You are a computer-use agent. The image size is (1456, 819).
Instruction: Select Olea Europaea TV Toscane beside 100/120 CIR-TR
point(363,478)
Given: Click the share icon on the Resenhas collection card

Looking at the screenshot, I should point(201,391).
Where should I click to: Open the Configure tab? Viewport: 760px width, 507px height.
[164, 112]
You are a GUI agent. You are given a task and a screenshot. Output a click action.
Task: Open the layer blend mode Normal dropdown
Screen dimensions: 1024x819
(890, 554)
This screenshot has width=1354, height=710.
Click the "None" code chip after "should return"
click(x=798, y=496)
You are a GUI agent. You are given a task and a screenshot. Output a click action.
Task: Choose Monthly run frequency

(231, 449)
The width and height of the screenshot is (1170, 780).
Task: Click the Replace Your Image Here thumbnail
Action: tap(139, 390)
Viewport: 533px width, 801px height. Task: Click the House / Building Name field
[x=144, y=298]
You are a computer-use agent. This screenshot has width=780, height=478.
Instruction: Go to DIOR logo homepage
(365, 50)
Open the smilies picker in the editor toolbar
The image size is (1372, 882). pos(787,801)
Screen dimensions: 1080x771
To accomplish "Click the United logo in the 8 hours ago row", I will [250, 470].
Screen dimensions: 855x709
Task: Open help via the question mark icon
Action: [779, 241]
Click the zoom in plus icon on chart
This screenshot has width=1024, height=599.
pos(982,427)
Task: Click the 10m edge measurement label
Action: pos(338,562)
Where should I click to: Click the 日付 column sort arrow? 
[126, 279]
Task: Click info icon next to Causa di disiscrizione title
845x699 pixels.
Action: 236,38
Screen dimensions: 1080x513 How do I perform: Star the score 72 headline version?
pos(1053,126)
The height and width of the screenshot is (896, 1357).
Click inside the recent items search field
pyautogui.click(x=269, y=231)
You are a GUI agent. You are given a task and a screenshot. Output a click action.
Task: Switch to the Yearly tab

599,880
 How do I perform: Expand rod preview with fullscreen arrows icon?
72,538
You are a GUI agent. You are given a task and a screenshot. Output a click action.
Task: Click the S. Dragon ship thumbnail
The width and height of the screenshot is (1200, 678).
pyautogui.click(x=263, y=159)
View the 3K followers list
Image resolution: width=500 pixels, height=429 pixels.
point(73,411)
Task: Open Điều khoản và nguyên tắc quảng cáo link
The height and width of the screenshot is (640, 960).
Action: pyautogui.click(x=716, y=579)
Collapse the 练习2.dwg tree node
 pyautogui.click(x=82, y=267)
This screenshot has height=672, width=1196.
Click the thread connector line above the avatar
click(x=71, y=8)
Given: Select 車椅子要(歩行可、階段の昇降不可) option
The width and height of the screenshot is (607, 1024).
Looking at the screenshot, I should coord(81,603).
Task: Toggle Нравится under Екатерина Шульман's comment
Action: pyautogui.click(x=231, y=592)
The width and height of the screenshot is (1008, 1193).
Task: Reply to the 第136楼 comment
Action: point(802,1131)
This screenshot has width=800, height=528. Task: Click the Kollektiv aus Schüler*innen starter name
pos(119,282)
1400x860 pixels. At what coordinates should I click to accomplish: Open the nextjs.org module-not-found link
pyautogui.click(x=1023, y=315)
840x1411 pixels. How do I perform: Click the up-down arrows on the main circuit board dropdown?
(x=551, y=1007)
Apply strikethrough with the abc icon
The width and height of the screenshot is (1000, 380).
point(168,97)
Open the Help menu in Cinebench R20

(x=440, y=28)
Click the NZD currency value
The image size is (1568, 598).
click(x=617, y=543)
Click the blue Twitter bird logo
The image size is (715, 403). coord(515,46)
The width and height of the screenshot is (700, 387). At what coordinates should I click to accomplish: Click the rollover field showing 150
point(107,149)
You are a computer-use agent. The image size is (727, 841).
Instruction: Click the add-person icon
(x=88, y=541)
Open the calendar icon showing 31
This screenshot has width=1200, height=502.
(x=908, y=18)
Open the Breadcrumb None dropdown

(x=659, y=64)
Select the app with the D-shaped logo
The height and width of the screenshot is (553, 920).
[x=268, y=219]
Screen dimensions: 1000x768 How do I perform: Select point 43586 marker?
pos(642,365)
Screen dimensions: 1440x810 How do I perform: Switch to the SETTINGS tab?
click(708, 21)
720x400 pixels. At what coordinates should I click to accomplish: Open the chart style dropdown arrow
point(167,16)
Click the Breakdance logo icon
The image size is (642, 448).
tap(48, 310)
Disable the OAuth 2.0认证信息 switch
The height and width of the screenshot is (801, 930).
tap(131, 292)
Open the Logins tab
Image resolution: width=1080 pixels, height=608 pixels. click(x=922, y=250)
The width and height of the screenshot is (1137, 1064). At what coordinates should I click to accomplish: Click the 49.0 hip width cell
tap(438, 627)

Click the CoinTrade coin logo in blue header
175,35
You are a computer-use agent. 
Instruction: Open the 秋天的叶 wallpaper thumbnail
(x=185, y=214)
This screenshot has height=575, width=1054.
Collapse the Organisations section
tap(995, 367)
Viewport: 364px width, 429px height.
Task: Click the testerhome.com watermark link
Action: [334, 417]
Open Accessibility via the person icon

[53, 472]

**Task brief:**
Repeat the entries word for word. Skip none of them.

**Result for this exercise:**
You are a computer-use agent. The image size is (1456, 819).
Instruction: Select Olea Europaea TV Toscane beside 100/120 CIR-TR
point(363,478)
Given: Click the share icon on the Resenhas collection card

Looking at the screenshot, I should point(201,391).
Where should I click to: Open the Configure tab? Viewport: 760px width, 507px height.
[164, 112]
You are a GUI agent. You are given a task and a screenshot. Output a click action.
Task: Open the layer blend mode Normal dropdown
Screen dimensions: 1024x819
(890, 554)
This screenshot has width=1354, height=710.
Click the "None" code chip after "should return"
click(x=798, y=496)
You are a GUI agent. You are given a task and a screenshot. Output a click action.
Task: Choose Monthly run frequency

(231, 449)
The width and height of the screenshot is (1170, 780).
Task: Click the Replace Your Image Here thumbnail
Action: tap(139, 390)
Viewport: 533px width, 801px height. Task: Click the House / Building Name field
[x=144, y=298]
You are a computer-use agent. This screenshot has width=780, height=478.
Instruction: Go to DIOR logo homepage
(365, 50)
Open the smilies picker in the editor toolbar
The image size is (1372, 882). pos(787,801)
Screen dimensions: 1080x771
To accomplish "Click the United logo in the 8 hours ago row", I will [250, 470].
Screen dimensions: 855x709
Task: Open help via the question mark icon
Action: [779, 241]
Click the zoom in plus icon on chart
This screenshot has width=1024, height=599.
pos(982,427)
Task: Click the 10m edge measurement label
Action: pos(338,562)
Where should I click to: Click the 日付 column sort arrow? 
[126, 279]
Task: Click info icon next to Causa di disiscrizione title
845x699 pixels.
Action: 236,38
Screen dimensions: 1080x513 How do I perform: Star the score 72 headline version?
pos(1053,126)
The height and width of the screenshot is (896, 1357).
Click inside the recent items search field
pyautogui.click(x=269, y=231)
You are a GUI agent. You are given a task and a screenshot. Output a click action.
Task: Switch to the Yearly tab

599,880
 How do I perform: Expand rod preview with fullscreen arrows icon?
72,538
You are a GUI agent. You are given a task and a screenshot. Output a click action.
Task: Click the S. Dragon ship thumbnail
The width and height of the screenshot is (1200, 678).
pyautogui.click(x=263, y=159)
View the 3K followers list
Image resolution: width=500 pixels, height=429 pixels.
point(73,411)
Task: Open Điều khoản và nguyên tắc quảng cáo link
The height and width of the screenshot is (640, 960).
Action: pyautogui.click(x=716, y=579)
Collapse the 练习2.dwg tree node
 pyautogui.click(x=82, y=267)
This screenshot has height=672, width=1196.
Click the thread connector line above the avatar
click(x=71, y=8)
Given: Select 車椅子要(歩行可、階段の昇降不可) option
The width and height of the screenshot is (607, 1024).
Looking at the screenshot, I should coord(81,603).
Task: Toggle Нравится under Екатерина Шульман's comment
Action: pyautogui.click(x=231, y=592)
The width and height of the screenshot is (1008, 1193).
Task: Reply to the 第136楼 comment
Action: point(802,1131)
This screenshot has width=800, height=528. Task: Click the Kollektiv aus Schüler*innen starter name
pos(119,282)
1400x860 pixels. At what coordinates should I click to accomplish: Open the nextjs.org module-not-found link
pyautogui.click(x=1023, y=315)
840x1411 pixels. How do I perform: Click the up-down arrows on the main circuit board dropdown?
(x=551, y=1007)
Apply strikethrough with the abc icon
The width and height of the screenshot is (1000, 380).
point(168,97)
Open the Help menu in Cinebench R20

(x=440, y=28)
Click the NZD currency value
The image size is (1568, 598).
click(x=617, y=543)
Click the blue Twitter bird logo
The image size is (715, 403). coord(515,46)
The width and height of the screenshot is (700, 387). At what coordinates should I click to accomplish: Click the rollover field showing 150
point(107,149)
You are a computer-use agent. The image size is (727, 841).
Instruction: Click the add-person icon
(x=88, y=541)
Open the calendar icon showing 31
This screenshot has width=1200, height=502.
(x=908, y=18)
Open the Breadcrumb None dropdown

(x=659, y=64)
Select the app with the D-shaped logo
The height and width of the screenshot is (553, 920).
[x=268, y=219]
Screen dimensions: 1000x768 How do I perform: Select point 43586 marker?
pos(642,365)
Screen dimensions: 1440x810 How do I perform: Switch to the SETTINGS tab?
click(708, 21)
720x400 pixels. At what coordinates should I click to accomplish: Open the chart style dropdown arrow
point(167,16)
Click the Breakdance logo icon
The image size is (642, 448).
tap(48, 310)
Disable the OAuth 2.0认证信息 switch
The height and width of the screenshot is (801, 930).
tap(131, 292)
Open the Logins tab
Image resolution: width=1080 pixels, height=608 pixels. click(x=922, y=250)
The width and height of the screenshot is (1137, 1064). At what coordinates should I click to accomplish: Click the 49.0 hip width cell
tap(438, 627)

Click the CoinTrade coin logo in blue header
175,35
You are a computer-use agent. 
Instruction: Open the 秋天的叶 wallpaper thumbnail
(x=185, y=214)
This screenshot has height=575, width=1054.
Collapse the Organisations section
tap(995, 367)
Viewport: 364px width, 429px height.
Task: Click the testerhome.com watermark link
Action: [334, 417]
Open Accessibility via the person icon

[53, 472]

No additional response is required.